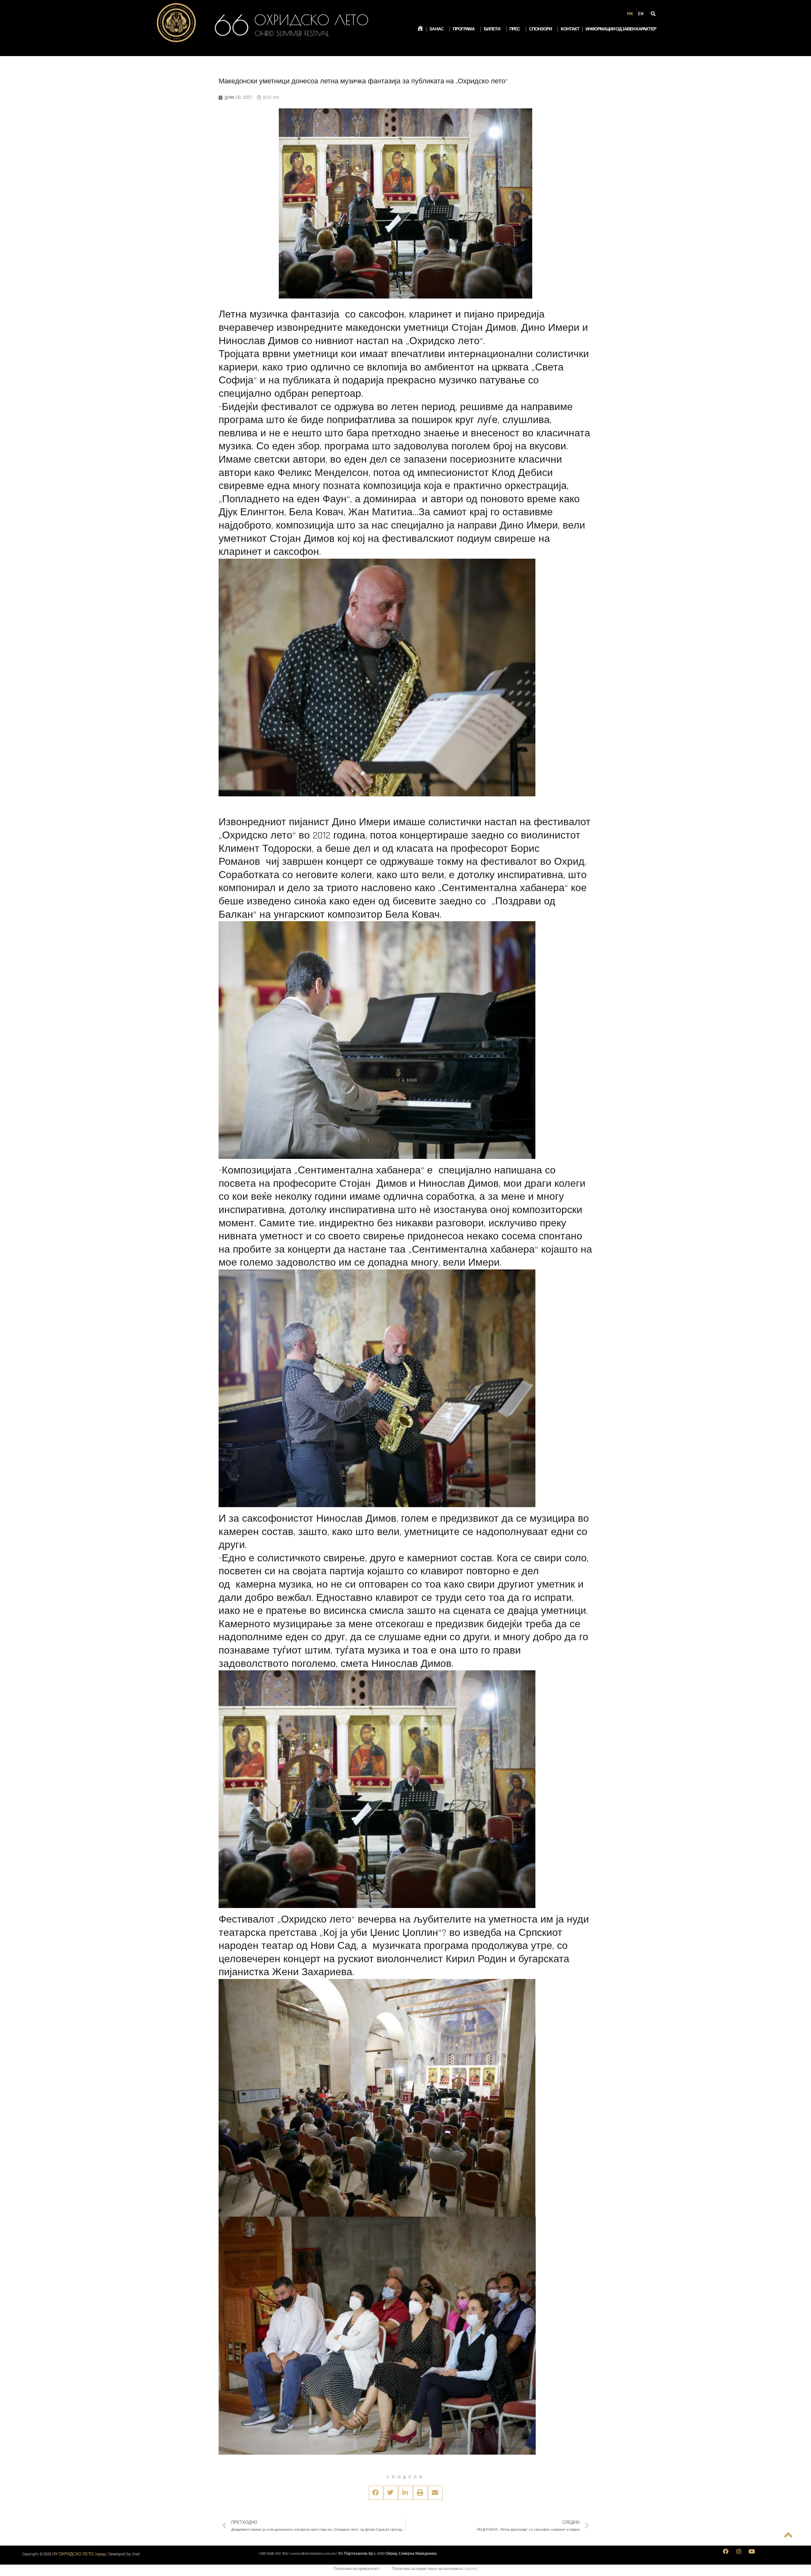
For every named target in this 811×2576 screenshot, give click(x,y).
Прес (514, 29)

^^^^

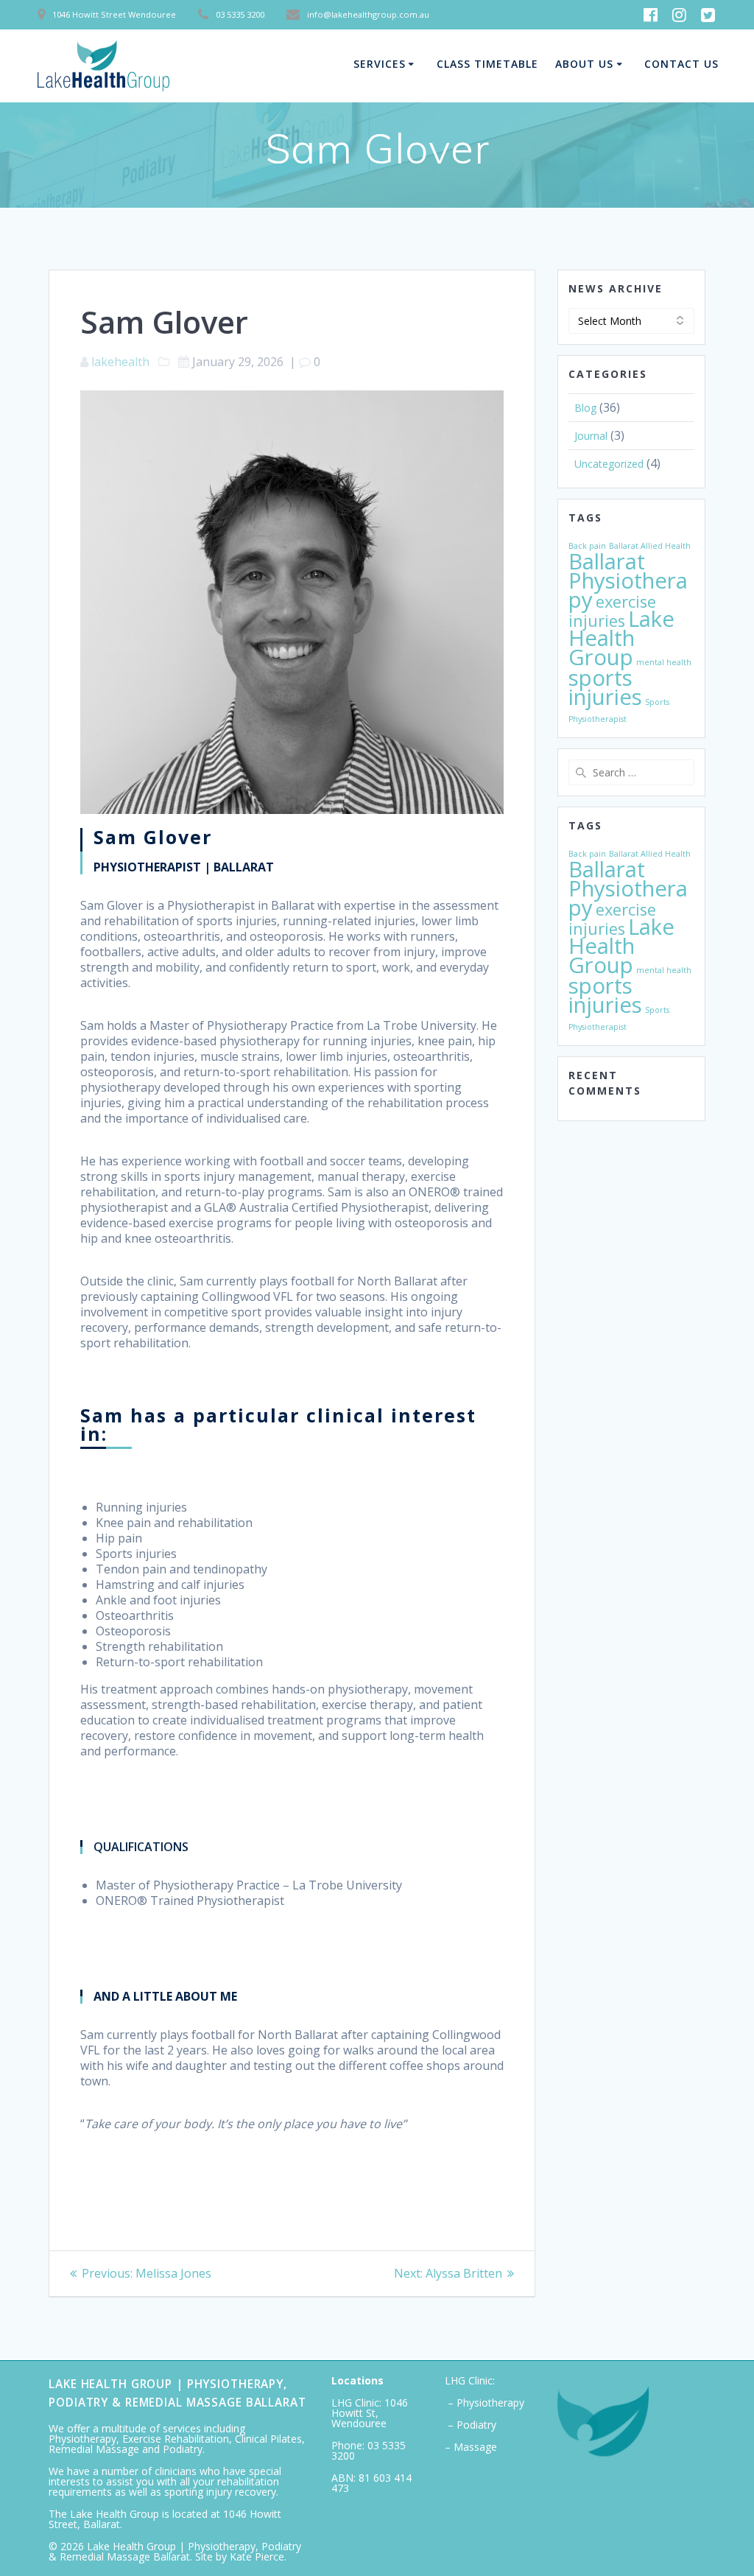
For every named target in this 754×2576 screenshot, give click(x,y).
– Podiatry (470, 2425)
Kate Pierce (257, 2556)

^^^^

• Your assignment:
Copy verbatim, from the listing above, each line from the one containing "For every named target in this 811×2576" down to the one containing "Прес (514, 29)", inclusive.

• Task result:
For every named target in this 811×2576 screenshot, give click(x,y).
Прес (514, 29)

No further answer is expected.